郡山市は6年ぶりにハザードマップを改訂した。2015年の水防法改正を受け、各自治体はハザードマップの改訂と地域のリスク調査に乗り出しているが、全国的にまだ十分な状況とは言えない。時間はかかるかもしれないが、やがて情報は出揃うため、施設の防災担当者をはじめ責任者は常に最新の情報を入手することを意識していただきたい。
参考
福島民友新聞「土砂災害警戒330カ所増 郡山市、ハザードマップ6年ぶり改訂」
https://www.minyu-net.com/news/news/FM20210301-589897.php
ニュース概要
郡山市は、2015年以来6年ぶりに土砂災害ハザードマップを改訂した。改訂内容は、急傾斜地の崩落などが発生した際、住民に危害が生じる可能性のある「土砂災害警戒区域」の増加約330箇所等。市は同日、液状化危険度を示す「液状化ハザードマップ」を初めて作成し公表した。このハザードマップは、2018年の北海道胆振東部地震で住宅地の液状化被害を受け作成されている。
ハザードマップ改訂の困難性
記事にあるとおり、同市がハザードマップの改訂を行った背景には、想定を超す豪雨災害で被害が拡大していることを受け、政府が法改正を含めた対策を講じていることにある(情報ソース上では2015年の土砂災害防止法改正をうけとあるが、正しくは水防法ではないだろうか)。

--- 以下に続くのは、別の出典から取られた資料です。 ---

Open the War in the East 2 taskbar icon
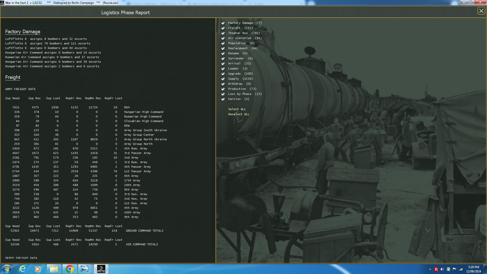 point(100,269)
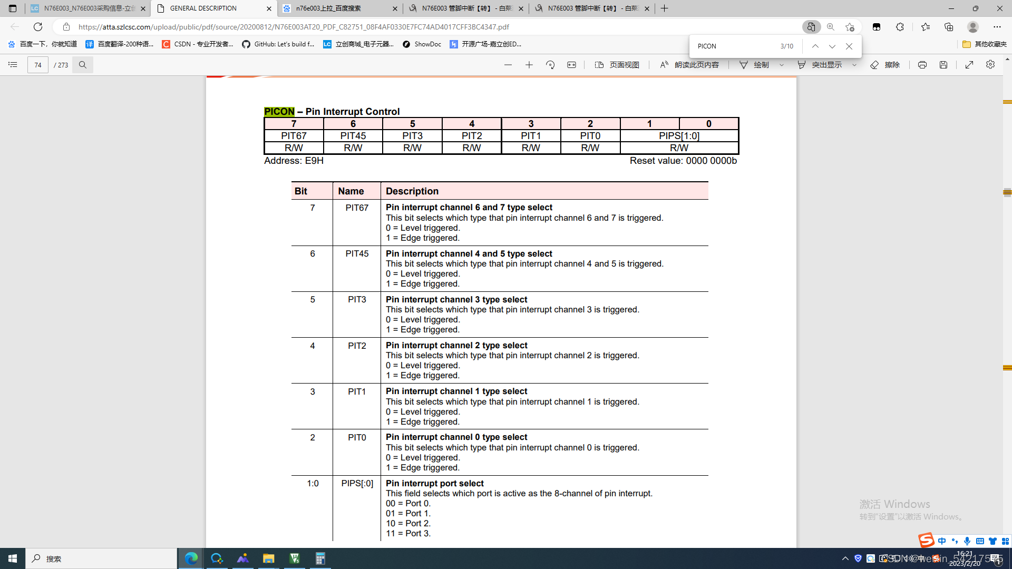Zoom in the PDF page
Viewport: 1012px width, 569px height.
pos(529,65)
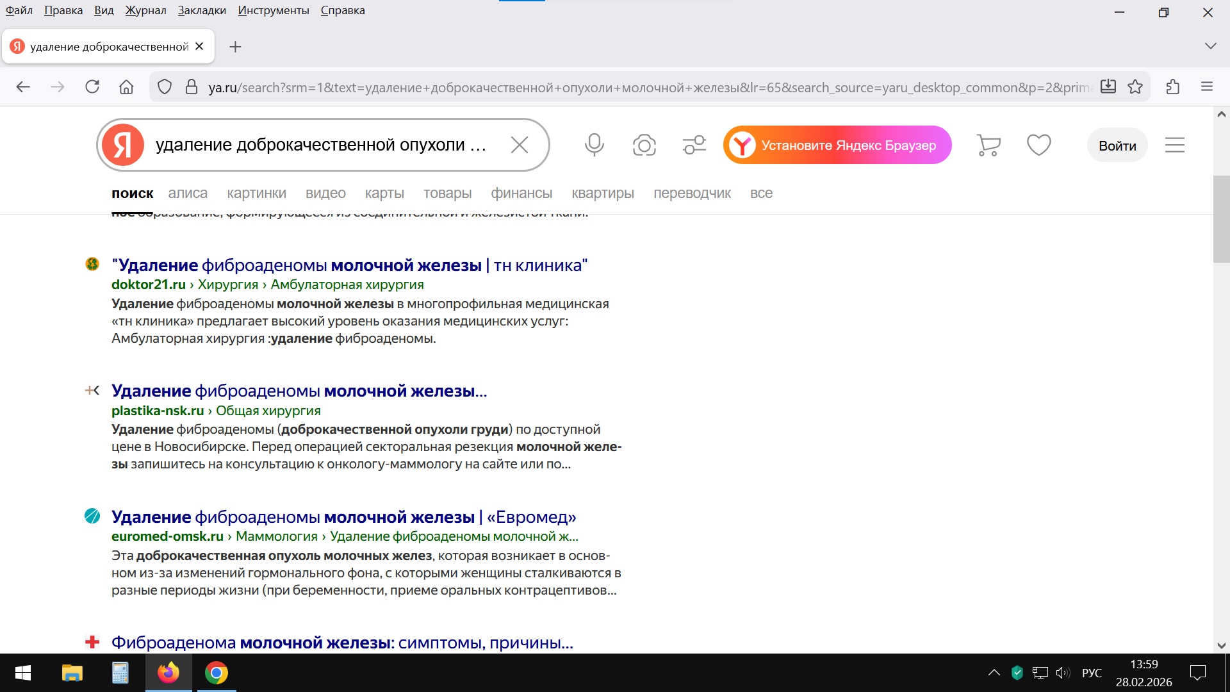Click the page vertical scrollbar thumb
Image resolution: width=1230 pixels, height=692 pixels.
(1221, 218)
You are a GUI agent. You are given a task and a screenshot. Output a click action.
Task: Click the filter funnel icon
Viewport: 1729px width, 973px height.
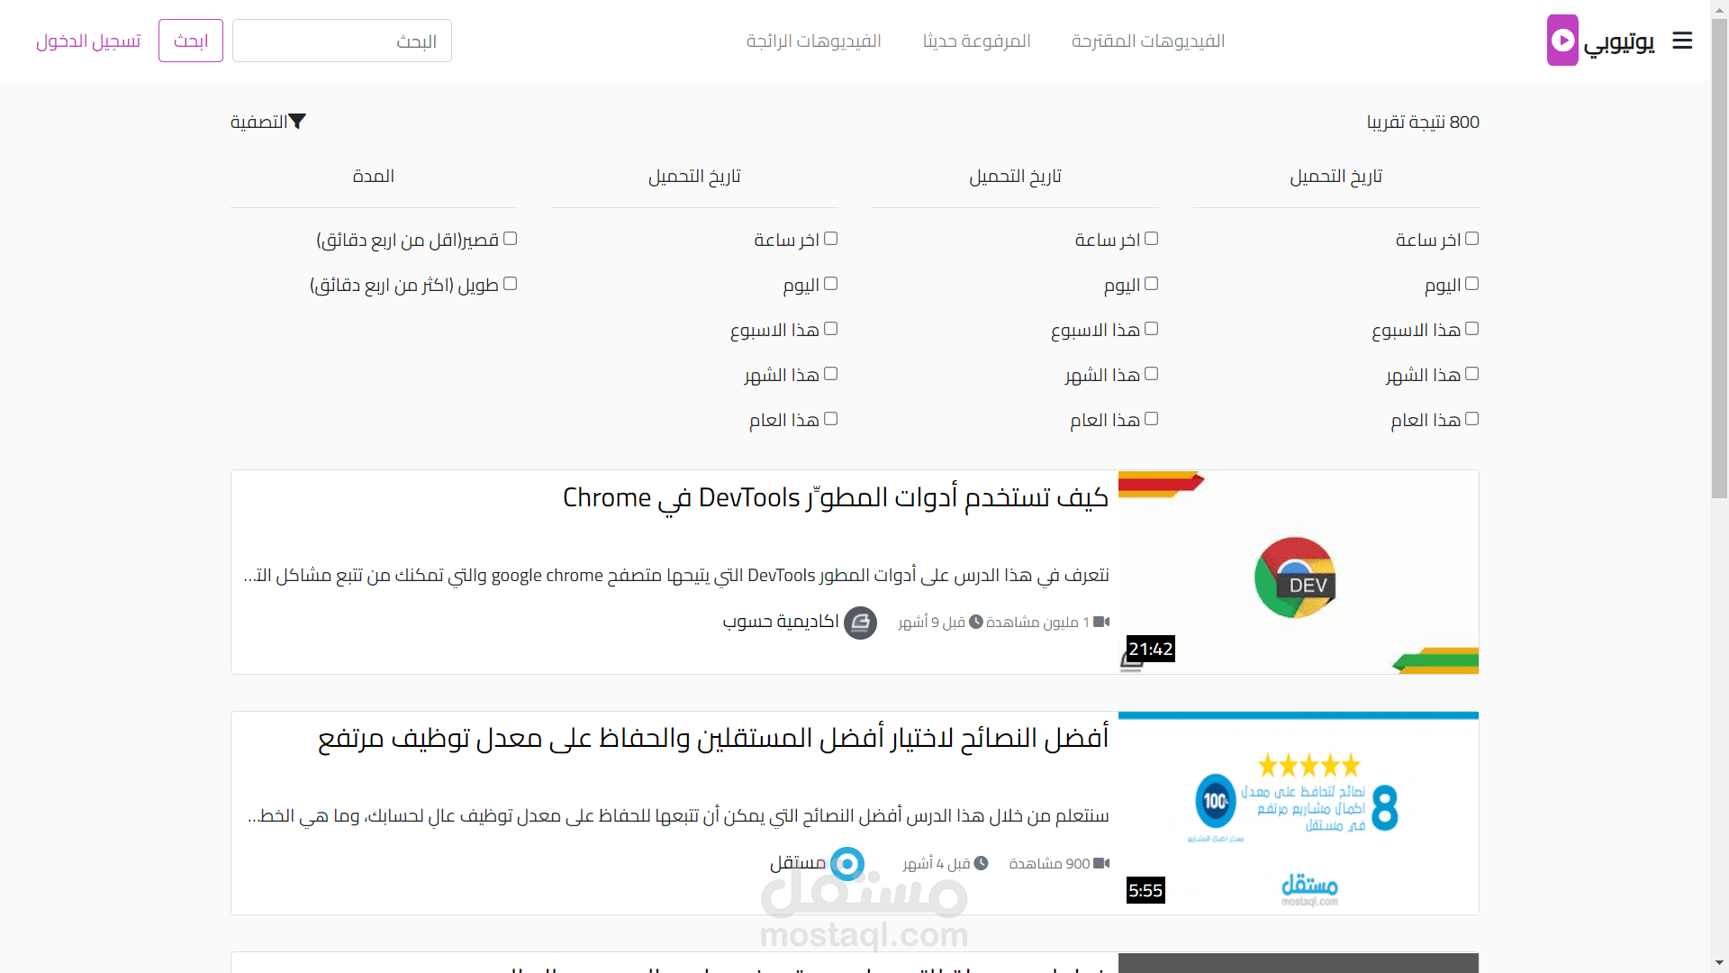click(x=297, y=121)
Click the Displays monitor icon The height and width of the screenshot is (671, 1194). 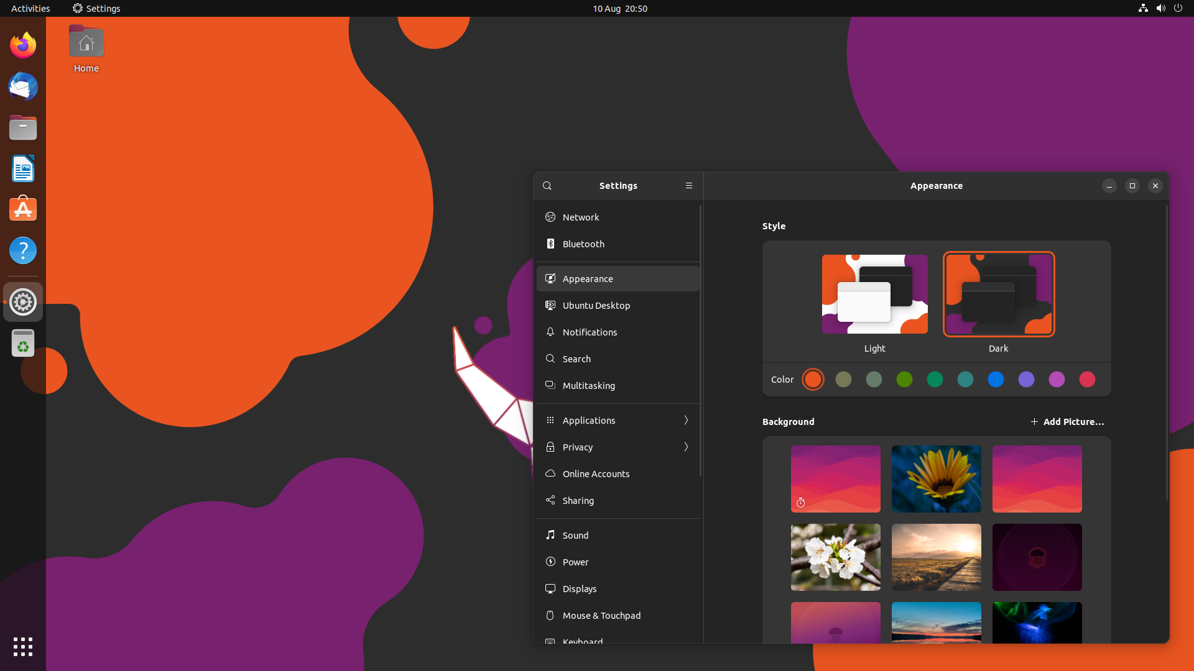click(x=550, y=589)
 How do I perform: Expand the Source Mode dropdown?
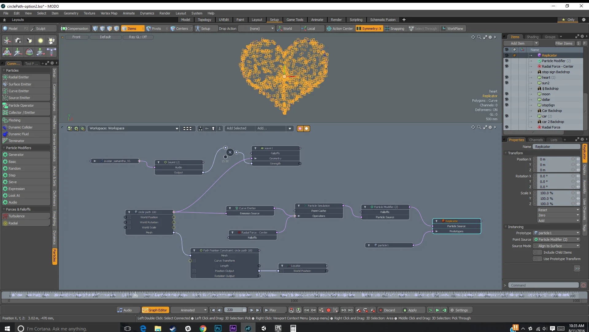click(x=557, y=246)
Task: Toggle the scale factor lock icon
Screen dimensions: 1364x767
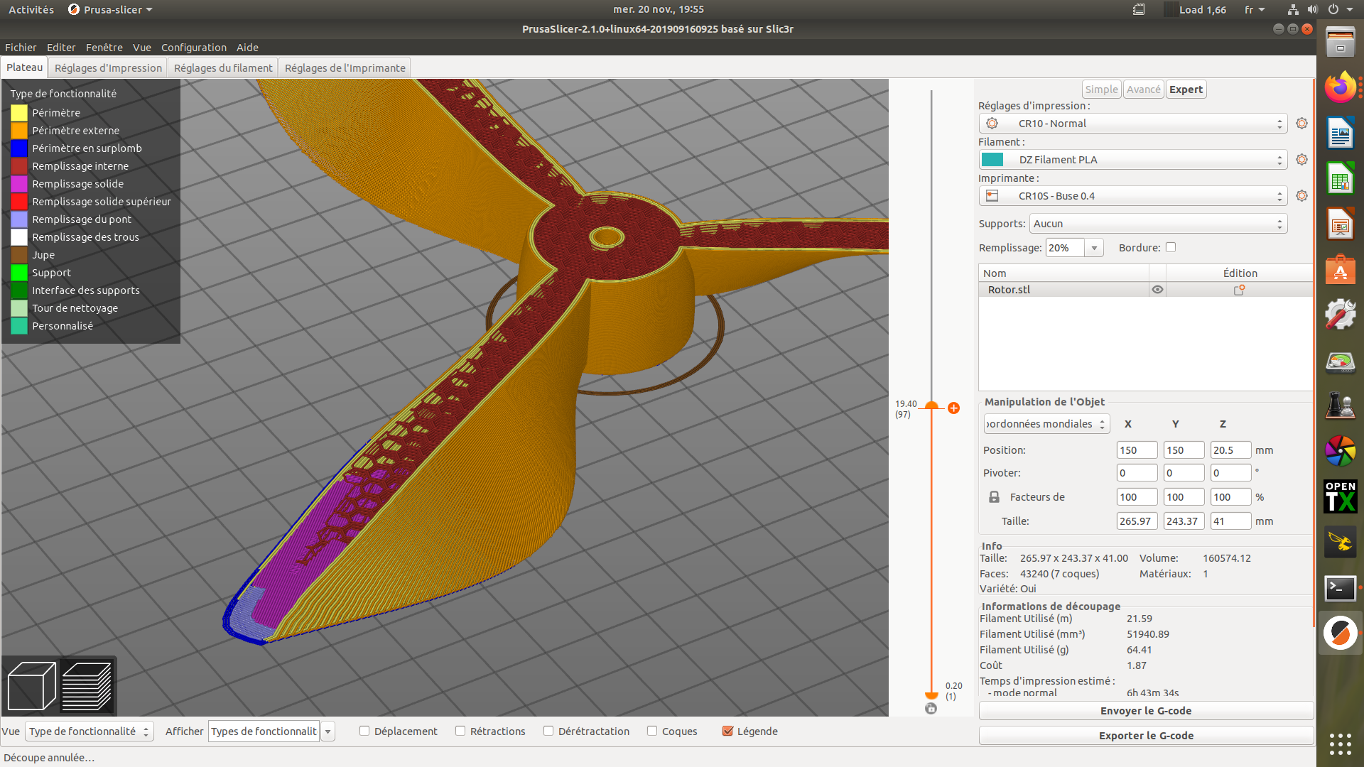Action: (x=994, y=497)
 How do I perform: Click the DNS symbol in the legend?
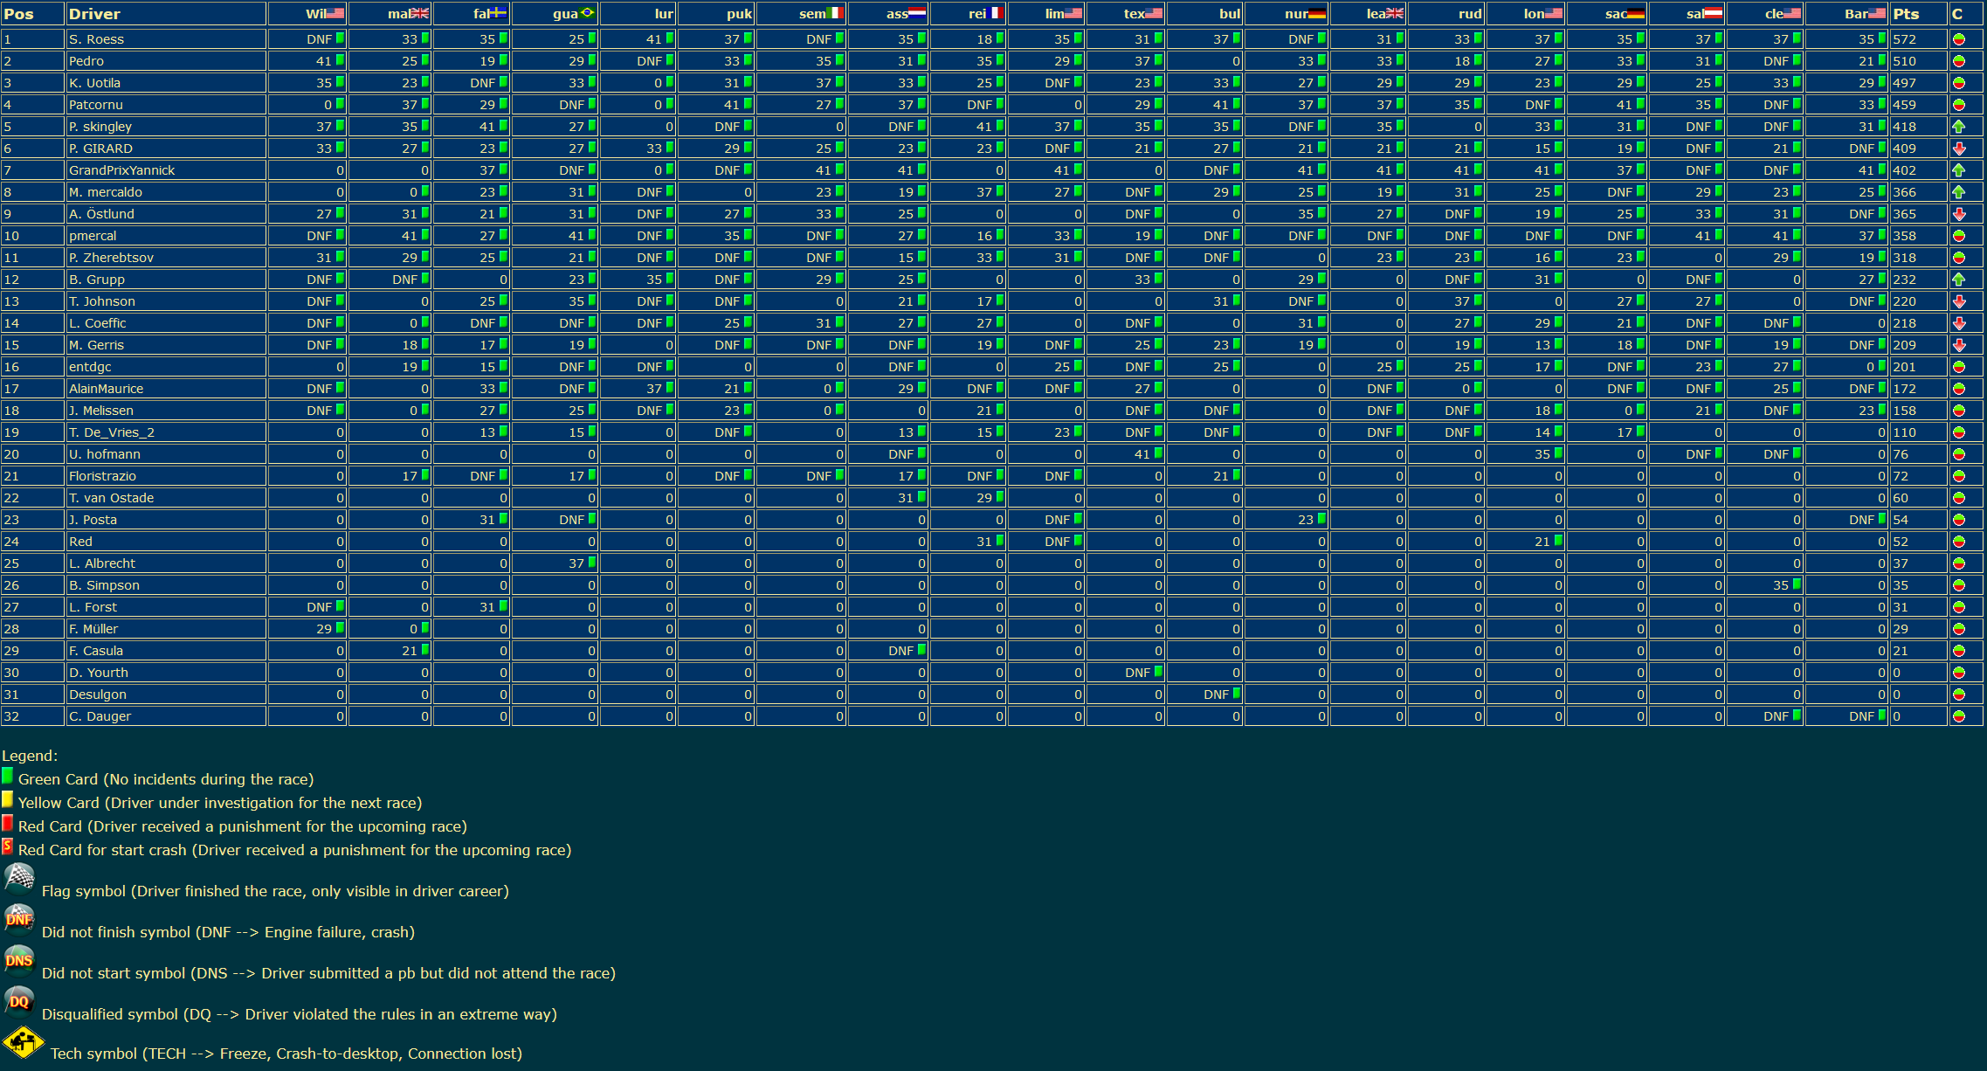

実は、全国的にハザードマップの改訂は順調に進んでいるとは言い難い。2015年の法改正を受けて全国の自治体はそれぞれ地域の再調査とデータ収集に乗り出しているが、2020年時点で主要都市の4割が改訂できていないというデータがある。同法の改正は、ハザードマップ策定に際し、降雨の想定規模を「100~150年に1度程度」から「千年に1度程度」の「想定しうる最大規模の降雨」に見直すもので、より厳格化する内容となっている。これにより自治体が調査しなければならない範囲は拡大するとともに、委託業者の入札や予算の調整でなかなか思うようにはいかないという課題がある。
施設の防災担当者は最新情報の取得を
令和2年7月豪雨において、熊本県の特別養護老人ホームが氾濫した河川に飲み込まれ、多数の犠牲者を出したのは記憶に新しい。このときは14名もが犠牲になった。この老人ホームは以前の想定浸水レベルでは危険な浸水が見込まれておらず、水防法の改正を受けて改訂されたハザードマップで危険区域と見なされるようになっていた。改訂からは日が浅く、防災担当者をはじめ、施設管理責任者が正しくリスクを把握できていなかった可能性もある。
法改正から5年が過ぎ、今後郡山市のように新たなハザードマップを公表する市区町村が続くであろう。建物の管理責任者は自身の建物の災害リスクを改めて確認するとともに、今後の改訂が予想される場合は、常に最新の情報を把握して入居者や建物を守る対策を取るべきであろう。とくに福祉施設や医療施設は災害に弱い方が多く入居しているため、昔に制作された防災マニュアルを使用し続けている場合は、速やかに最新の情報と装備で対策を講じるべきである。